-------- Kutipan Teks --------

Secara tekstual, hadits shahih ini menunjukkan bahwa semua
amalan anak Adam akan ditimbang tanpa terkecuali. Ada juga yang berpendapat
timbangan tersebut khusus untuk orang-orang mukmin yang memiliki banyak kebaikan
dan tidak memiliki keburukan sehingga mereka masuk ke dalam surga dengan tidak
dihisab lagi, sebagaimana yang tertera dalam hadits tujuh puluh orang yang masuk
surga tanpa hisab.
Demikian juga adanya pengecualian bagi orang-orang kafir yang
tidak memiliki kebaikan dan tidak juga memiliki dosa selain dosa kafir, karena
mereka akan masuk ke dalam neraka dengan tanpa hisab dan tidak ada penimbangan
amalan.
Al-Qurthubi menukil dari sebagian ulama dan berkata, "Orang
yang kafir tidak memiliki pahala dan kebaikan sama sekali, sehingga tidak ada
yang harus diletakkan di daun timbangan. Allah Ta'ala berfirman,
{فَلا نُقِيمُ لَهُمْ يَوْمَ الْقِيَامَةِ
وَزْنًا}
"Dan Kami tidak mengadakan suatu penilaian bagi (amalan)
mereka pada hari kiamat." (QS. Al-Kahfi: 105)
Dan berdasarkan hadits Abu Hurairah Radhiyallahu Anhu yang
tercantum dalam kitab Shahih bahwasanya Rasulullah Shallallahu Alaihi wa Sallam
bersabda,
«الْكَافِرُ لَا يَزِنُ عِنْدَ اللَّهِ جَنَاحَ
بَعُوضَةٍ»
"Di sisi Allah, orang kafir itu tidak lebih berat dari
pada sehelai sayap nyamuk.” [shahih, Al-Bukhari (4729)
dan Muslim (2785)]
Dijawab, bahwa hadits ini bermakna majaz yang menunjukkan
kehinaan diri orang kafir, bukan berarti ia tidak punya berat sama sekali.

--------

Sebutkan semua rujukan sumber yang disertai nomor dalam kutipan tentang penimbangan amal.

-------- Data yang Diberikan --------

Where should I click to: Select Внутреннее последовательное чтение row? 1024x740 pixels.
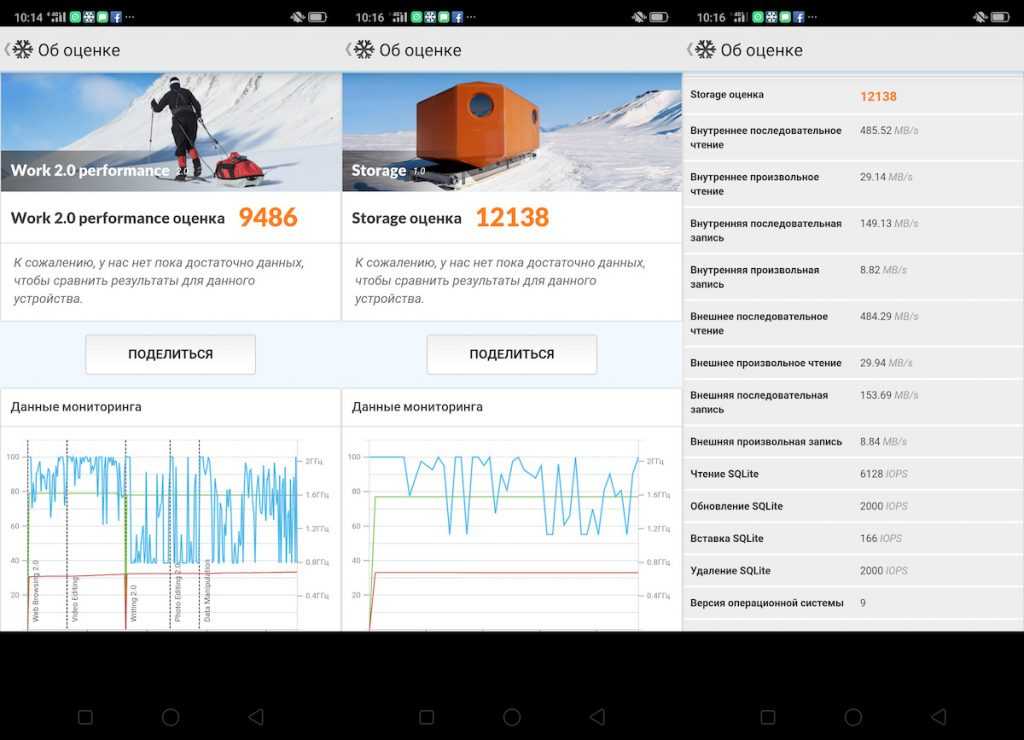853,137
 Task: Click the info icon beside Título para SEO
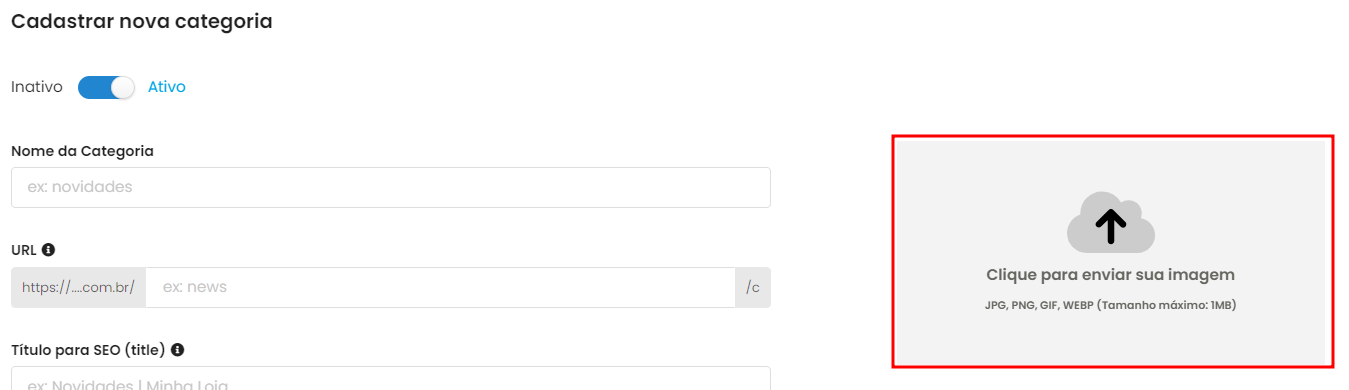click(x=177, y=350)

--------

### [Jawaban Latihan]
- QS. Al-Kahfi: 105
- Al-Bukhari (4729)
- Muslim (2785)